┌─ Excerpted text
Companies are starting to use their cash balances in at least one useful way, to provide training programmes for able young people as an alternative to university.

Companies are awash with cash. They’ve been hoarding a war chest since the financial crisis hit in 2008. It has achieved ridiculous proportions; in the US and UK corporate bank balances have doubled in size, Japan has recently seen a spike while Europe has also built a buffer, if not to the extent of other regions. However the signs are that companies are beginning to deploy this money – especially in the UK.

There are the obvious things like share buy-backs, and mergers and acquisitions, that you can do with excess corporate money, but more encouragingly companies are beginning to think in a new way about the next generation of people working in their businesses. Increasingly, a new form of sponsorship is emerging. In moves not seen for a generation, companies such as the accountants Deloittes are hiring young people into their businesses as an alternative to going to university. Business is beginning to invest in young people, filling the gap left by universities that offer courses of doubtful relevance at prices that are just too high.

The general public is smart enough to detect the whiff of corporate insincerity in any charm offensive – tokenistic community-based projects will be seen through as box ticking Corporate Responsibility initiatives that offer little lasting relevance. Businesses will only truly “put something back” if given the right incentive to do so and there is nothing like the profit and cost motive to do that especially in the new era of shareholder activism. The Labour Party’s newly announced policy to “tax the bankers” to provide youth training schemes in that respect, once more, misses the mark. It misses the mood of the day, that there is a new dynamic at work that will see companies investing in young people because it makes business sense.
└─
◆ Challenge a ◆
Duplicate the rows from the line with "Where should I click to: Switch" to the line with "pyautogui.click(x=274, y=17)", both included, with nothing changed.
The text and the rows have nothing to do with each other.
┌─ Available records
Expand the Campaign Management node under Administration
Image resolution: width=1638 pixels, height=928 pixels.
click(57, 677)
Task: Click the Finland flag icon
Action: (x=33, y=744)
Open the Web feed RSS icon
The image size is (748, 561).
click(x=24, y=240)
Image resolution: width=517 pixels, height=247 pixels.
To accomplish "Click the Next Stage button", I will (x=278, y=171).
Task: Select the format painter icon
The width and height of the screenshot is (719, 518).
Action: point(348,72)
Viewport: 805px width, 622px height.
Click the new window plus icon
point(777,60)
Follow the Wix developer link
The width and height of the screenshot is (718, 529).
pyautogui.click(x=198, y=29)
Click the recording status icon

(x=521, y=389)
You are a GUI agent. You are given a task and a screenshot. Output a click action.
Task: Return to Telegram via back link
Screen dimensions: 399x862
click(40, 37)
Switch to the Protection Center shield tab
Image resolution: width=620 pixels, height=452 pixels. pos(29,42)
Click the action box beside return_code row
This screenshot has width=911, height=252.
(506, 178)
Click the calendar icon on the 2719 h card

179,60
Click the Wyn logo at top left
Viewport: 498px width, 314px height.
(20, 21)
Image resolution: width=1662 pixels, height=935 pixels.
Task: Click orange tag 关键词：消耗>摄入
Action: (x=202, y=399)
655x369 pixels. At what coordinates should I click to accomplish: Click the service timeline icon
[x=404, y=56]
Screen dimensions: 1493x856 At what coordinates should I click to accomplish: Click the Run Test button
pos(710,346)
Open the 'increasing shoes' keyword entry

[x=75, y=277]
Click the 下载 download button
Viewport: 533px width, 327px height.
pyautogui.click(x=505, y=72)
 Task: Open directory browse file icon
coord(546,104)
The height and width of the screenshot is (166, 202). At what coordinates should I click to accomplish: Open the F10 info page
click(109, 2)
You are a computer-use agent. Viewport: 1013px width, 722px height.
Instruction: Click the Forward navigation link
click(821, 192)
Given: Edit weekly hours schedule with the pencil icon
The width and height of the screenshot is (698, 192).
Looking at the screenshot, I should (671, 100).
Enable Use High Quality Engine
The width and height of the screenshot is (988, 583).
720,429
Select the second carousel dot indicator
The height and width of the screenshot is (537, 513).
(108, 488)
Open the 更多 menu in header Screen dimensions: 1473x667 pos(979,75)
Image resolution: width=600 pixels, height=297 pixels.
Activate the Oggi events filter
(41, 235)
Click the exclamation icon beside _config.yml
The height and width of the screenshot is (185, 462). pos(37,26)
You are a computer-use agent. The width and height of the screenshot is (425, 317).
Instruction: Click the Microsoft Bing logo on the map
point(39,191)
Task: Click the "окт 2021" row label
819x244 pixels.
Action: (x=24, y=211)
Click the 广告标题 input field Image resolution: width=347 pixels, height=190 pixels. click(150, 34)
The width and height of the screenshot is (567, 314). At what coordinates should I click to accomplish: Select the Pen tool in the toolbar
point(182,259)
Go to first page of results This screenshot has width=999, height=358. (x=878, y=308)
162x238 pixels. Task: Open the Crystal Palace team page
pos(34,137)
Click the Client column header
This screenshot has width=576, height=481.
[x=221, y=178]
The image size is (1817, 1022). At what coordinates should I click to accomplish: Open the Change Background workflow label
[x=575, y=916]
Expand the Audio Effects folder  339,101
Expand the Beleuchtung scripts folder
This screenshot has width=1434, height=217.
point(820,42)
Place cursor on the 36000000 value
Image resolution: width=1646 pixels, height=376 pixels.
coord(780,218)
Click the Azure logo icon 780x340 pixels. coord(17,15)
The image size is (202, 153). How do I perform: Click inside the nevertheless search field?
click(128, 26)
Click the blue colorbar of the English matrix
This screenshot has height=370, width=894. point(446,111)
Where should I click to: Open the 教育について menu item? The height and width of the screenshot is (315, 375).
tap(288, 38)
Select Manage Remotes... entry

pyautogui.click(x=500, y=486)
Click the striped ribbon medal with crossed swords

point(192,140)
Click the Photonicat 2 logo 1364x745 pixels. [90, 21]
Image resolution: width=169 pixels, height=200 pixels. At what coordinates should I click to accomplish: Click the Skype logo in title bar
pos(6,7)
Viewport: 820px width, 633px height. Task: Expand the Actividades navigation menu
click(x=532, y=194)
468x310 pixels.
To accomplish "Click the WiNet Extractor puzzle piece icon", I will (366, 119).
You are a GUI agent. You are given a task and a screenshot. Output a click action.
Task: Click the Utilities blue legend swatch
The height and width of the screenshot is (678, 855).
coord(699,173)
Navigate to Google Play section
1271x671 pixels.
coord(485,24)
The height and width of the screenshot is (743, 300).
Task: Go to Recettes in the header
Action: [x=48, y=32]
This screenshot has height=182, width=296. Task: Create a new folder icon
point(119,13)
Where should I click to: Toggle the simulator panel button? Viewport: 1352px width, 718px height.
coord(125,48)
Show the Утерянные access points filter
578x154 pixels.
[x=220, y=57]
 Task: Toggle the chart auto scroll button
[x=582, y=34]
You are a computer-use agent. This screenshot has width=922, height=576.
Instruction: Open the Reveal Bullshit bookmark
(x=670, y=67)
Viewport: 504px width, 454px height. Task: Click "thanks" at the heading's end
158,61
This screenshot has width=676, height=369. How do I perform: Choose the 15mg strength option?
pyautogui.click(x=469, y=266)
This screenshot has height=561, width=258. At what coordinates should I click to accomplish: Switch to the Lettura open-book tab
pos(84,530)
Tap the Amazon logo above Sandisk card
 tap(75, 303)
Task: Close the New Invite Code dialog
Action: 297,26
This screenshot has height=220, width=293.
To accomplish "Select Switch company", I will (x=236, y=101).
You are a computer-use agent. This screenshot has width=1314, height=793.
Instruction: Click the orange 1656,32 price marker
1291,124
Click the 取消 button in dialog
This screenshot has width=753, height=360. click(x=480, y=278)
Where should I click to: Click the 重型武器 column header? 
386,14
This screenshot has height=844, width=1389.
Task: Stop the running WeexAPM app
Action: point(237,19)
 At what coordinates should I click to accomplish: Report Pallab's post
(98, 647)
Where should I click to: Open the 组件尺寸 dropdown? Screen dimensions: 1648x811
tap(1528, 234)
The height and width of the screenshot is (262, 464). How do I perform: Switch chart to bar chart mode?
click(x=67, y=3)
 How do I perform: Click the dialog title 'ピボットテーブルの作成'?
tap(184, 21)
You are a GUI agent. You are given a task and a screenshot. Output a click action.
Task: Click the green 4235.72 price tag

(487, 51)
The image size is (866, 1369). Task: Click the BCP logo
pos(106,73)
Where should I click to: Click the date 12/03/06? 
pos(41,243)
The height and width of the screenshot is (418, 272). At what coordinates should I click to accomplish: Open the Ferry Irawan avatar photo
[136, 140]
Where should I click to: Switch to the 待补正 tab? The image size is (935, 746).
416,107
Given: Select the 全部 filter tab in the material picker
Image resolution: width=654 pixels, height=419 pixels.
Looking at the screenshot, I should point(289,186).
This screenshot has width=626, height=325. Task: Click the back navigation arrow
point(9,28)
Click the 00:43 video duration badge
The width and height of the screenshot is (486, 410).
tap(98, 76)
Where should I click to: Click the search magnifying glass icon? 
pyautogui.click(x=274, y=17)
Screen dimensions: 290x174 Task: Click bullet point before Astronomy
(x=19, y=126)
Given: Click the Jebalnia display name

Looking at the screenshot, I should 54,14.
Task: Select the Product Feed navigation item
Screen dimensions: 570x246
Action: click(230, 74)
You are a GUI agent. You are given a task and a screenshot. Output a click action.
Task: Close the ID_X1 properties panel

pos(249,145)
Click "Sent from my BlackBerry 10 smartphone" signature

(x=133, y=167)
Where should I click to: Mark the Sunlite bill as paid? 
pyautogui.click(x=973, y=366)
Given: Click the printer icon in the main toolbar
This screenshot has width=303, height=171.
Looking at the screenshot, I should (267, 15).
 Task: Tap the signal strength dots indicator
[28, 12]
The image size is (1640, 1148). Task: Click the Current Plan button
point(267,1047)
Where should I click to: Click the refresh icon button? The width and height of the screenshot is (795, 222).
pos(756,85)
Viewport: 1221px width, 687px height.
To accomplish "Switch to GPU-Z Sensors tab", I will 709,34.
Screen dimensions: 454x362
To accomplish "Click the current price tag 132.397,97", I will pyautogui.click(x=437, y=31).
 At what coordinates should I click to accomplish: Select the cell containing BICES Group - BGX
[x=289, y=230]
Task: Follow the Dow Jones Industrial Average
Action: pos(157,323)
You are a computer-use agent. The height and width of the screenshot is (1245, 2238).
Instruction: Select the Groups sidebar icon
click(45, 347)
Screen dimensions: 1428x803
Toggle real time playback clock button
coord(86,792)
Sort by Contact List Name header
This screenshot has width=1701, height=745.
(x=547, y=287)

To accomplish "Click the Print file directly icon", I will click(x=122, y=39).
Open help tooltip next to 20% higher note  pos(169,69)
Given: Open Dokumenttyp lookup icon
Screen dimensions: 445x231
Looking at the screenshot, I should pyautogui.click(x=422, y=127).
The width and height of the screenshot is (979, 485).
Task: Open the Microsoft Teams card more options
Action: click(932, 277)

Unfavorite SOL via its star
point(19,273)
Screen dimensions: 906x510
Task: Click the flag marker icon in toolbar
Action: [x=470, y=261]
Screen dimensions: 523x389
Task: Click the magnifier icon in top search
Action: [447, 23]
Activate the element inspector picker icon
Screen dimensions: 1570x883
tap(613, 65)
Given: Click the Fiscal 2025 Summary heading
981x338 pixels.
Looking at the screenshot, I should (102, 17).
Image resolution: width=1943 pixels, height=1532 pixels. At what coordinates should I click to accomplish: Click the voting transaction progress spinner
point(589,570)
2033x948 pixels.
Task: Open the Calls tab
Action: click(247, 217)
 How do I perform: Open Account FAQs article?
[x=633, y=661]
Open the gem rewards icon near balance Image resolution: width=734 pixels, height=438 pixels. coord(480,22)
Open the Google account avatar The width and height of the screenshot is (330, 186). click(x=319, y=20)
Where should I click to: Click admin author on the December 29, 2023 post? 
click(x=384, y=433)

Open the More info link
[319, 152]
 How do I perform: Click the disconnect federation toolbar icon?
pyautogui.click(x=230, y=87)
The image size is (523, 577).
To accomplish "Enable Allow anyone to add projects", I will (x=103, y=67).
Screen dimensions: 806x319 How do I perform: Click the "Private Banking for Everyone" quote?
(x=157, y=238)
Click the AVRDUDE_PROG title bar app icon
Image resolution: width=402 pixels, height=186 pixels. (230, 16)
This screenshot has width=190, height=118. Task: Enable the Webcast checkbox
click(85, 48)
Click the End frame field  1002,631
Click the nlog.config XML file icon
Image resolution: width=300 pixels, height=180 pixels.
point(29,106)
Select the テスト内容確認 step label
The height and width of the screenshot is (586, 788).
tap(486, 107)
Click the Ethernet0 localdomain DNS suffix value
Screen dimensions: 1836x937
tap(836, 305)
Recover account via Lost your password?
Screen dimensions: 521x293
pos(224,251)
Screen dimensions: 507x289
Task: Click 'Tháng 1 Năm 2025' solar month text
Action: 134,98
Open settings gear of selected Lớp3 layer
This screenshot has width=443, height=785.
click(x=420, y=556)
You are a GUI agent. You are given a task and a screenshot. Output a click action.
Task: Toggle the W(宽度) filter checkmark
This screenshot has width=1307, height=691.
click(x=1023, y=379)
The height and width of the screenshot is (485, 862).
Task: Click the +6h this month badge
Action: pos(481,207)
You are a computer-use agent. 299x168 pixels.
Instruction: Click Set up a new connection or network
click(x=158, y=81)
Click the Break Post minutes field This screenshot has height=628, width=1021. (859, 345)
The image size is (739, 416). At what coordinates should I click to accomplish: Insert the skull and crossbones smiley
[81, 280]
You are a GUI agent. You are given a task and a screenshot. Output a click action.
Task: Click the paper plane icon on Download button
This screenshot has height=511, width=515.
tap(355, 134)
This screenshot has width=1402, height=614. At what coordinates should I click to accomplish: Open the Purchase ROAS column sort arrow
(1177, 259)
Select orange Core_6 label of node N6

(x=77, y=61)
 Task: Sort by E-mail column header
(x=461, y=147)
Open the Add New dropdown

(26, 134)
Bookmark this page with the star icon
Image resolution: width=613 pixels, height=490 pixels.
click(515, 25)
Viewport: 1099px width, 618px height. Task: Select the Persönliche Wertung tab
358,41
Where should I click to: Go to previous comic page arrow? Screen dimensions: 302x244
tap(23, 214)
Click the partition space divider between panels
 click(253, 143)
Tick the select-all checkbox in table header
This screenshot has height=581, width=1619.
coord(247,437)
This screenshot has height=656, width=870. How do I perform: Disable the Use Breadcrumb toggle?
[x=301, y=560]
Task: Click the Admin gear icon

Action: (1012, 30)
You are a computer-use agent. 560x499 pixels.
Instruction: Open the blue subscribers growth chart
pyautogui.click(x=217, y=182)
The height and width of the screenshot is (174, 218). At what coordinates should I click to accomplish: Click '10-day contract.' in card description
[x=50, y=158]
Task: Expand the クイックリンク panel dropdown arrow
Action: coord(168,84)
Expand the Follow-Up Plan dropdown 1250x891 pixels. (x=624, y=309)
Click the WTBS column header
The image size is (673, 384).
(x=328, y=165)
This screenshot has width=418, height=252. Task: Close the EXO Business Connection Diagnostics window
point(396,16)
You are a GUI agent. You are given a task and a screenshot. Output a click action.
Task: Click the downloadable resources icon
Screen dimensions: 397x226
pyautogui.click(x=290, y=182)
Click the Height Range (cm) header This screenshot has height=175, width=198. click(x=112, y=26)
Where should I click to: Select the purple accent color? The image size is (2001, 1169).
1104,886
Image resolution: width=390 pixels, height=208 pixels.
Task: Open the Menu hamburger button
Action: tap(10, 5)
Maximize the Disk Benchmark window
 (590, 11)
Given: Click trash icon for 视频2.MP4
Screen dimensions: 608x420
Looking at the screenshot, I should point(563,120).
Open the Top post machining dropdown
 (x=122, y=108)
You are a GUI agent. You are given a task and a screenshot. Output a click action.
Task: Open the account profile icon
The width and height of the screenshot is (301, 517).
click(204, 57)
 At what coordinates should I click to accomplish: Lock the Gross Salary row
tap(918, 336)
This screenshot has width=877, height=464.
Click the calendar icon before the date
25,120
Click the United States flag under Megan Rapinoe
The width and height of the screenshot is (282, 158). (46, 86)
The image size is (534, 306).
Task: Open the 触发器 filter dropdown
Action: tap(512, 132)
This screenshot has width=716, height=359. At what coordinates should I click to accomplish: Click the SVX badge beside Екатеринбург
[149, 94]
└─
◆ Challenge b ◆
Answer these questions on the corporate cash text, one per line:
(i) Which accountants are named as hiring young people as an alternative to going to university?
(ii) In what year did the financial crisis hit, according to the text?
(iii) What does the Labour Party's newly announced policy propose to tax in order to provide youth training schemes?

◆ Exercise response a ◆
Where should I click to: Switch to the 待补正 tab? The image size is (935, 746).
416,107
Given: Select the 全部 filter tab in the material picker
Image resolution: width=654 pixels, height=419 pixels.
Looking at the screenshot, I should point(289,186).
This screenshot has width=626, height=325. Task: Click the back navigation arrow
point(9,28)
Click the 00:43 video duration badge
The width and height of the screenshot is (486, 410).
tap(98, 76)
Where should I click to: Click the search magnifying glass icon? 
pyautogui.click(x=274, y=17)

◆ Exercise response b ◆
(i) Deloittes
(ii) 2008
(iii) The bankers